▶ [WHAT YOU HAVE TO DO]: Write out every record in full, keeping each character exactly as it is.

▶ [DATA IN THIS EXERCISE]:
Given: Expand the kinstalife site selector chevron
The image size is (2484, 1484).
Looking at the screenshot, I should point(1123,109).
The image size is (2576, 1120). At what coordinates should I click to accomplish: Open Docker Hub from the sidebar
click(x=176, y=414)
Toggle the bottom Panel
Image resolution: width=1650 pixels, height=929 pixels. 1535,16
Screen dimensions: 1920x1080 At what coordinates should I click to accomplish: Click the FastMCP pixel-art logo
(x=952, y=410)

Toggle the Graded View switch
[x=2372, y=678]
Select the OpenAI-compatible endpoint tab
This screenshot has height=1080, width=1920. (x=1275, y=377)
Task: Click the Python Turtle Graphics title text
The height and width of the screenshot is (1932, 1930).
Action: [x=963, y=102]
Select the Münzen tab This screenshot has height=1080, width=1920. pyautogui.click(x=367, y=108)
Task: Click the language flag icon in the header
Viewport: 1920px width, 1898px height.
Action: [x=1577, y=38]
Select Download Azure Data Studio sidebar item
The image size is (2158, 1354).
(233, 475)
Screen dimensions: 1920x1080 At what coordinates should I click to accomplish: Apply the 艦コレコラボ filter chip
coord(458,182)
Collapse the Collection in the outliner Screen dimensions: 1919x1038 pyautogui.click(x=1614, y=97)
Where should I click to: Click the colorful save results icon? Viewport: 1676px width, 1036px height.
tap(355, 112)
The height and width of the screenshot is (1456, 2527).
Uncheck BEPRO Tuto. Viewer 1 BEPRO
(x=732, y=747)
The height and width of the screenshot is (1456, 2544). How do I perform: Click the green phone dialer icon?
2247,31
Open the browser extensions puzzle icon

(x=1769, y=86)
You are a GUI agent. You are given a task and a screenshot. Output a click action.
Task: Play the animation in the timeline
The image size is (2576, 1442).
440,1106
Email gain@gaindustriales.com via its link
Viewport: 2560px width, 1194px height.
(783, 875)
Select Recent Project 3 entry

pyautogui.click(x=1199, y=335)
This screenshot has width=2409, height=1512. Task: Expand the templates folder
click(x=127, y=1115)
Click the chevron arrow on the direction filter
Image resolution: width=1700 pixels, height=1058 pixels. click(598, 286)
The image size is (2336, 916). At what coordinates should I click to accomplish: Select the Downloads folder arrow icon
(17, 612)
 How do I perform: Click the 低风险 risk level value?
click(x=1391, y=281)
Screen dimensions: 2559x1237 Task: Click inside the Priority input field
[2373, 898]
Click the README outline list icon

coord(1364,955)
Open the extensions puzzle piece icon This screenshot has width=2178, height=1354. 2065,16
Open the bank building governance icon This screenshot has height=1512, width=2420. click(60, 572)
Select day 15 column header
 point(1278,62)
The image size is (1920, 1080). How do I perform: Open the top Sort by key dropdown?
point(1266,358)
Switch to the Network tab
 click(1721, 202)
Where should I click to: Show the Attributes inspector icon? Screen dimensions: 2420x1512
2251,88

▶ [EXERCISE RESPONSE]:
Given: Expand the kinstalife site selector chevron
The image size is (2484, 1484).
Looking at the screenshot, I should point(1123,109).
The image size is (2576, 1120). At what coordinates should I click to accomplish: Open Docker Hub from the sidebar
click(x=176, y=414)
Toggle the bottom Panel
Image resolution: width=1650 pixels, height=929 pixels. 1535,16
Screen dimensions: 1920x1080 At what coordinates should I click to accomplish: Click the FastMCP pixel-art logo
(x=952, y=410)

Toggle the Graded View switch
[x=2372, y=678]
Select the OpenAI-compatible endpoint tab
This screenshot has height=1080, width=1920. (x=1275, y=377)
Task: Click the Python Turtle Graphics title text
The height and width of the screenshot is (1932, 1930).
Action: [x=963, y=102]
Select the Münzen tab This screenshot has height=1080, width=1920. pyautogui.click(x=367, y=108)
Task: Click the language flag icon in the header
Viewport: 1920px width, 1898px height.
Action: [x=1577, y=38]
Select Download Azure Data Studio sidebar item
The image size is (2158, 1354).
(233, 475)
Screen dimensions: 1920x1080 At what coordinates should I click to accomplish: Apply the 艦コレコラボ filter chip
coord(458,182)
Collapse the Collection in the outliner Screen dimensions: 1919x1038 pyautogui.click(x=1614, y=97)
Where should I click to: Click the colorful save results icon? Viewport: 1676px width, 1036px height.
tap(355, 112)
The height and width of the screenshot is (1456, 2527).
Uncheck BEPRO Tuto. Viewer 1 BEPRO
(x=732, y=747)
The height and width of the screenshot is (1456, 2544). How do I perform: Click the green phone dialer icon?
2247,31
Open the browser extensions puzzle icon

(x=1769, y=86)
You are a GUI agent. You are given a task and a screenshot. Output a click action.
Task: Play the animation in the timeline
The image size is (2576, 1442).
440,1106
Email gain@gaindustriales.com via its link
Viewport: 2560px width, 1194px height.
(783, 875)
Select Recent Project 3 entry

pyautogui.click(x=1199, y=335)
This screenshot has width=2409, height=1512. Task: Expand the templates folder
click(x=127, y=1115)
Click the chevron arrow on the direction filter
Image resolution: width=1700 pixels, height=1058 pixels. click(598, 286)
The image size is (2336, 916). At what coordinates should I click to accomplish: Select the Downloads folder arrow icon
(17, 612)
 How do I perform: Click the 低风险 risk level value?
click(x=1391, y=281)
Screen dimensions: 2559x1237 Task: Click inside the Priority input field
[2373, 898]
Click the README outline list icon

coord(1364,955)
Open the extensions puzzle piece icon This screenshot has width=2178, height=1354. 2065,16
Open the bank building governance icon This screenshot has height=1512, width=2420. click(60, 572)
Select day 15 column header
 point(1278,62)
The image size is (1920, 1080). How do I perform: Open the top Sort by key dropdown?
point(1266,358)
Switch to the Network tab
 click(1721, 202)
Where should I click to: Show the Attributes inspector icon? Screen dimensions: 2420x1512
2251,88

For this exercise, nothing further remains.